Northern Lanzarote has a slightly different landscape than that of it’s southern sister (where we were staying). There is just a little more green to be seen in this area which makes it feel just a bit more tropical. The weather is a little breezier and cooler than that of the south as well. We made our way up to the top of Lanzarote to see a few of the sites we had heard about. One of them is Jameos del Agua, yet another visitors landmark designed by Cesar Manrique.
Manrique had an amazing knack for taking what nature had already given us and just softening it up a bit for those to view. The Jameos del Agua is part of a tube of lava caves that had collapsed and is now a restaurant, night club and concert hall. When I look at what this place must have looked like before Manrique put his magic touch it, his visionary ability just amazes me even more. How do you look at a collapsed cave and create this amazingly beautiful place from it? It’s awe inspiring… just wait til you see the pictures of his house which will come up later!
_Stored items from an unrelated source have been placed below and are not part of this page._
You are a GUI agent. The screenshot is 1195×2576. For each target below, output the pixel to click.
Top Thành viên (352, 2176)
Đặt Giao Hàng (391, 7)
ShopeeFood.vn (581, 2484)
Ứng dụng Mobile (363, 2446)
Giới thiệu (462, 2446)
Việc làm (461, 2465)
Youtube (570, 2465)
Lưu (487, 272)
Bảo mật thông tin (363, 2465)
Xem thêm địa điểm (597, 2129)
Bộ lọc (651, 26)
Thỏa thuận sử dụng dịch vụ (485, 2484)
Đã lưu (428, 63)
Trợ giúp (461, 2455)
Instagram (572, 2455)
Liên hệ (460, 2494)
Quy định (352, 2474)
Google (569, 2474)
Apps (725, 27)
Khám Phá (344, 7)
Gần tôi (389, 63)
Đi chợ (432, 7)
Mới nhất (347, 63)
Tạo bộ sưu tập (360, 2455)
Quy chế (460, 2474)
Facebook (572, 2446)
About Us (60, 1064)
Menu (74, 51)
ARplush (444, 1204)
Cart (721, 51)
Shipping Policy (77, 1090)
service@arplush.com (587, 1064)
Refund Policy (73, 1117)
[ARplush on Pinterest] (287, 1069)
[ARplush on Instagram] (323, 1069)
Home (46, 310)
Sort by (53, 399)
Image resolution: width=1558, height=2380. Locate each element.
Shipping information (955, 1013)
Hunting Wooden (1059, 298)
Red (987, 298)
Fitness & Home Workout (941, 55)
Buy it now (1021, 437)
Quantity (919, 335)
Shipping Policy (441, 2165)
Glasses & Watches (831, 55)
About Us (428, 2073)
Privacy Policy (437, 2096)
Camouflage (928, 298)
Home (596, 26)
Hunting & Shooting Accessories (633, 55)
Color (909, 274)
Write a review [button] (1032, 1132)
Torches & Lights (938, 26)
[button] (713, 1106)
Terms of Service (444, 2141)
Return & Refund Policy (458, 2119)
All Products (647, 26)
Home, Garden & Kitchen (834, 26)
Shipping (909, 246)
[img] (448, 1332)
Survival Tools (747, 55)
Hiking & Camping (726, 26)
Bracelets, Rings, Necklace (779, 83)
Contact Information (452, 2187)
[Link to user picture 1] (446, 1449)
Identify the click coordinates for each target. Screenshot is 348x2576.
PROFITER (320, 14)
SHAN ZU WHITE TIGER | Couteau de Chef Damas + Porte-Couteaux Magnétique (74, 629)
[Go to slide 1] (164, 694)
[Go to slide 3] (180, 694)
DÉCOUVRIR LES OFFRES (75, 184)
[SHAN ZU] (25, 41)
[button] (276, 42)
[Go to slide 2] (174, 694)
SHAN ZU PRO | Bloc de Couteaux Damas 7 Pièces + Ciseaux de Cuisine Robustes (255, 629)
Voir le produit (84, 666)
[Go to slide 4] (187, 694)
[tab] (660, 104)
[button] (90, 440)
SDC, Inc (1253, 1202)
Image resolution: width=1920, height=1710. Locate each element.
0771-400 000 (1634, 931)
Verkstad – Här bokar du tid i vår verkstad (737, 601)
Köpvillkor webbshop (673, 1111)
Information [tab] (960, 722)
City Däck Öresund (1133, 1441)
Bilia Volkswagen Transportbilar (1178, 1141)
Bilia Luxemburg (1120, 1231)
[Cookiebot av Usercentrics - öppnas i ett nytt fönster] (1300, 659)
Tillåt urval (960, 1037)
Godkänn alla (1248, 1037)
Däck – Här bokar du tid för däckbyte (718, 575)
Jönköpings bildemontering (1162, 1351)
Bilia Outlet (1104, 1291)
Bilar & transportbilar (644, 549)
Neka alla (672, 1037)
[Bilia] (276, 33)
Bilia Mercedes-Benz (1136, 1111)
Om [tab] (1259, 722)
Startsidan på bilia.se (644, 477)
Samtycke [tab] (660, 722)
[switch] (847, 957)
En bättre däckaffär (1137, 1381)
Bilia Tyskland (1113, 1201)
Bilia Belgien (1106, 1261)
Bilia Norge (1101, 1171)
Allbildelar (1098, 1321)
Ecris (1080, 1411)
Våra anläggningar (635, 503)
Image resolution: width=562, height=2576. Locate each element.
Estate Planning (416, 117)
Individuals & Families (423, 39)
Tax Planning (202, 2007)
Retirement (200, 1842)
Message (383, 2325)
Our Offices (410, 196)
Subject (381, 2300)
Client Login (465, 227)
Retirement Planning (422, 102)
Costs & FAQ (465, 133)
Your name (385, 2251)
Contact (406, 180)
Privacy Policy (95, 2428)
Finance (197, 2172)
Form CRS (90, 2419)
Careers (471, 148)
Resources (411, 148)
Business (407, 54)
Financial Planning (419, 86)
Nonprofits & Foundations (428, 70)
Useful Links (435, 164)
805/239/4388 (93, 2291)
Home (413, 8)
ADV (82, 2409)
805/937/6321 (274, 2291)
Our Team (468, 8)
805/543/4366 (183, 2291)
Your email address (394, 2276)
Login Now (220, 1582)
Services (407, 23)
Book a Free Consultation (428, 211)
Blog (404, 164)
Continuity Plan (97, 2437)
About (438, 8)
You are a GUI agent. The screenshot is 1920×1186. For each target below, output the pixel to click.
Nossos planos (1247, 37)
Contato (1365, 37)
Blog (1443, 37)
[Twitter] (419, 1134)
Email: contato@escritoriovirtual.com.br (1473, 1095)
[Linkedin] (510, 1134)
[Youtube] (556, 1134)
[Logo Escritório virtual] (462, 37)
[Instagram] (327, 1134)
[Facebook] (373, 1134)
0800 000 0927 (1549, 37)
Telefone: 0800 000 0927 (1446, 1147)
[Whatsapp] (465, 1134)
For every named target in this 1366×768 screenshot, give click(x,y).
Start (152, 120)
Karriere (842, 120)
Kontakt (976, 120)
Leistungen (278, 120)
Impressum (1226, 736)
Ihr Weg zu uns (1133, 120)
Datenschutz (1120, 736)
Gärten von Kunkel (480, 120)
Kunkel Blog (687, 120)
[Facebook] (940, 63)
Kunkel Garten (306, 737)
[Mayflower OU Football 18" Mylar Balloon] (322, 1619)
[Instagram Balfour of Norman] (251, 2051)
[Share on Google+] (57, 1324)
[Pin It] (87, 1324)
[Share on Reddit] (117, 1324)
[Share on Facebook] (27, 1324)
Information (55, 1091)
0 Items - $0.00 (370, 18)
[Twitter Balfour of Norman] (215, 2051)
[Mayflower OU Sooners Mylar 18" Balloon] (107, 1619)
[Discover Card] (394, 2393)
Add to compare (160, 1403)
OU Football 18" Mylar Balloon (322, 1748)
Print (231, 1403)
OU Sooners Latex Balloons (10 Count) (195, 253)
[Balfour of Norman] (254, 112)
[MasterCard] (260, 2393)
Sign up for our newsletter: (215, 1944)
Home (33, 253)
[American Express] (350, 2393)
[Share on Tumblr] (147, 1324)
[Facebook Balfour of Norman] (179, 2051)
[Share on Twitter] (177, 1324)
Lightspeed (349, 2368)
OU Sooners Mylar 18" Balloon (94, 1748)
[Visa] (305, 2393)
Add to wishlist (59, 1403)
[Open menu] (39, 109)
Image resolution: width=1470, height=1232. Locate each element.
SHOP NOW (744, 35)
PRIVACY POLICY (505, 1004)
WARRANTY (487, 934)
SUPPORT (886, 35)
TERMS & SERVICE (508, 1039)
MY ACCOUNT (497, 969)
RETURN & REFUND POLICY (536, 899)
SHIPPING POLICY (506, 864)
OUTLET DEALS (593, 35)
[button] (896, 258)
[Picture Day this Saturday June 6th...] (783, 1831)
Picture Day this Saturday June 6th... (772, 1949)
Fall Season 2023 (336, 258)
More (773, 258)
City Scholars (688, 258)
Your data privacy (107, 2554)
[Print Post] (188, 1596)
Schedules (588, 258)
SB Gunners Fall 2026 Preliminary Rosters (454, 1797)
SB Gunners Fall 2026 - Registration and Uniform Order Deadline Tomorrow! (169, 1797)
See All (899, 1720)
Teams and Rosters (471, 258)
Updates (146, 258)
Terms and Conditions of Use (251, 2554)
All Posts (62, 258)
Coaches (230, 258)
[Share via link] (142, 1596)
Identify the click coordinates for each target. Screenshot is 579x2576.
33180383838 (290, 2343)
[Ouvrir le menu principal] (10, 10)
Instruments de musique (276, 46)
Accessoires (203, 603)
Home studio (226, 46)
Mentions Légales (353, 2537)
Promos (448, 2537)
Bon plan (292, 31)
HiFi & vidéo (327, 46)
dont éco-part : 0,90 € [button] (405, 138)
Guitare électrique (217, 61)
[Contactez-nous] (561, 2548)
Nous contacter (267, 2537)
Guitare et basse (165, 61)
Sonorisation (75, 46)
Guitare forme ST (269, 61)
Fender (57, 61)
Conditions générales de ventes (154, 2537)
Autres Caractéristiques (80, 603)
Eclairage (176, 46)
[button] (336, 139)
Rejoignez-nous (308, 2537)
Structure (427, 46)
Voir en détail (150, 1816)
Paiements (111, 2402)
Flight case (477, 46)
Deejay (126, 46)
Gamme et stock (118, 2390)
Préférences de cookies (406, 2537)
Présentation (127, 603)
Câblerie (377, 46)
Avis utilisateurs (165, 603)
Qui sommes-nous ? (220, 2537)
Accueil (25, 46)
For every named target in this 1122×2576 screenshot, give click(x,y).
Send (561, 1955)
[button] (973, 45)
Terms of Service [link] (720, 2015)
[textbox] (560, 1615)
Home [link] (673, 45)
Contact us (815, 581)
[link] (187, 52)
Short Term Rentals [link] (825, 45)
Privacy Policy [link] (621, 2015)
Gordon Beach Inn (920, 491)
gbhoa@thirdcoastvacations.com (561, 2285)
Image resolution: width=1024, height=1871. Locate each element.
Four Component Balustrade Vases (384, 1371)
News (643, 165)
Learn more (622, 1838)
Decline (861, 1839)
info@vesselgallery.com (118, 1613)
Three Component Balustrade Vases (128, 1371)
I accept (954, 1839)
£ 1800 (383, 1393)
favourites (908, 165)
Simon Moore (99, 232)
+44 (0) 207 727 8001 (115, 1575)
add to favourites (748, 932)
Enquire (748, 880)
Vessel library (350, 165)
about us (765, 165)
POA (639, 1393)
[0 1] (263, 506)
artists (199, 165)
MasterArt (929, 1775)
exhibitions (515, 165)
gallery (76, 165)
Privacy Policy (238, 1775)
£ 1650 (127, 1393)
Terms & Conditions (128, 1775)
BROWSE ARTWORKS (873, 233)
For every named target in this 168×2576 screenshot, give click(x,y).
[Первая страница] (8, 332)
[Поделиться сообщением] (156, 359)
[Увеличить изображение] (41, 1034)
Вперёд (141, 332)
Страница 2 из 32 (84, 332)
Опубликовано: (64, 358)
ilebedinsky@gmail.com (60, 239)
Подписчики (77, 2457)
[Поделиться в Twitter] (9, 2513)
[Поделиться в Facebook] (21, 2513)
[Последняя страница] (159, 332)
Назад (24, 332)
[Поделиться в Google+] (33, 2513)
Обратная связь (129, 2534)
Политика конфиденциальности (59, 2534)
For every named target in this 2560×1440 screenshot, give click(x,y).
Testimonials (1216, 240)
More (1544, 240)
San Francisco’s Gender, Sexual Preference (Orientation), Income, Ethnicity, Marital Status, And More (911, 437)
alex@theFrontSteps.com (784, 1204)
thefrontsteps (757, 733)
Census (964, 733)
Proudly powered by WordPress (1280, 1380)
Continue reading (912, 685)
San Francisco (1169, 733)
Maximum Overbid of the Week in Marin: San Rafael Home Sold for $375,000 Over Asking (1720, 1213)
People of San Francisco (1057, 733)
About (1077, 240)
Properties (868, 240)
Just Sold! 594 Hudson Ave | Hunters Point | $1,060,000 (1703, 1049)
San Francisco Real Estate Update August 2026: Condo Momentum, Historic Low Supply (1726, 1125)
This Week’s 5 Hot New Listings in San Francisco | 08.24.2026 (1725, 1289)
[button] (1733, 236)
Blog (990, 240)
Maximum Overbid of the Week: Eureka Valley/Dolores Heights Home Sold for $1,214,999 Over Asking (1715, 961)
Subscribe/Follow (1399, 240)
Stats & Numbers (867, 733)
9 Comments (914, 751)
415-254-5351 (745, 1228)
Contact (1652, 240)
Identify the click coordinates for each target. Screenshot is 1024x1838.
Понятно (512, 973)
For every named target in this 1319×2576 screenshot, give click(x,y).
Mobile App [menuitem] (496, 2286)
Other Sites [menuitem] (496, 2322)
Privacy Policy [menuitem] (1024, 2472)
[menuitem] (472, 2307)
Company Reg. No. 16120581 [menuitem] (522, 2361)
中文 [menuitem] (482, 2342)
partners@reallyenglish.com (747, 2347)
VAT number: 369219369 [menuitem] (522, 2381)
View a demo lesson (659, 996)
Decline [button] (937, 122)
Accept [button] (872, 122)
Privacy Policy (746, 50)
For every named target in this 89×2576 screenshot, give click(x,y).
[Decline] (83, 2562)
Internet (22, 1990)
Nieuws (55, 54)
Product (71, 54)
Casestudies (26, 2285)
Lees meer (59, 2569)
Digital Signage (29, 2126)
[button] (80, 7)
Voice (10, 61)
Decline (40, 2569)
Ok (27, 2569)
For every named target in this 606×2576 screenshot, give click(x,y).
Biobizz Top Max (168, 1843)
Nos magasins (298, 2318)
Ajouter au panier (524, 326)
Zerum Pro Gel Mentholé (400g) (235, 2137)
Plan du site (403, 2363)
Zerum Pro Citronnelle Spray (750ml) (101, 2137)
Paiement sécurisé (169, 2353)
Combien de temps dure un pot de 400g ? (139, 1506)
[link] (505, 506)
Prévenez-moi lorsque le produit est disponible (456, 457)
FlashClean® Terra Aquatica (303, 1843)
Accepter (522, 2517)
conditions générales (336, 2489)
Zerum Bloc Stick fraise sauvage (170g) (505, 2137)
The Jameos del Agua consist of two james (roofless caves formed when the rock covering the volcanic tube collapses) connected by a tunnel with an underwater lagoon. The tunnel is part of a 5000 year old volcanic tube (amazing that it’s still there – something to be said about the longevity of nature when it’s taken care of!). The lagoon is actually home to blind, albino crustaceans, jameitos, which are only found on this island. They are also Manrique’s inspiration for the logo for the James del Agua.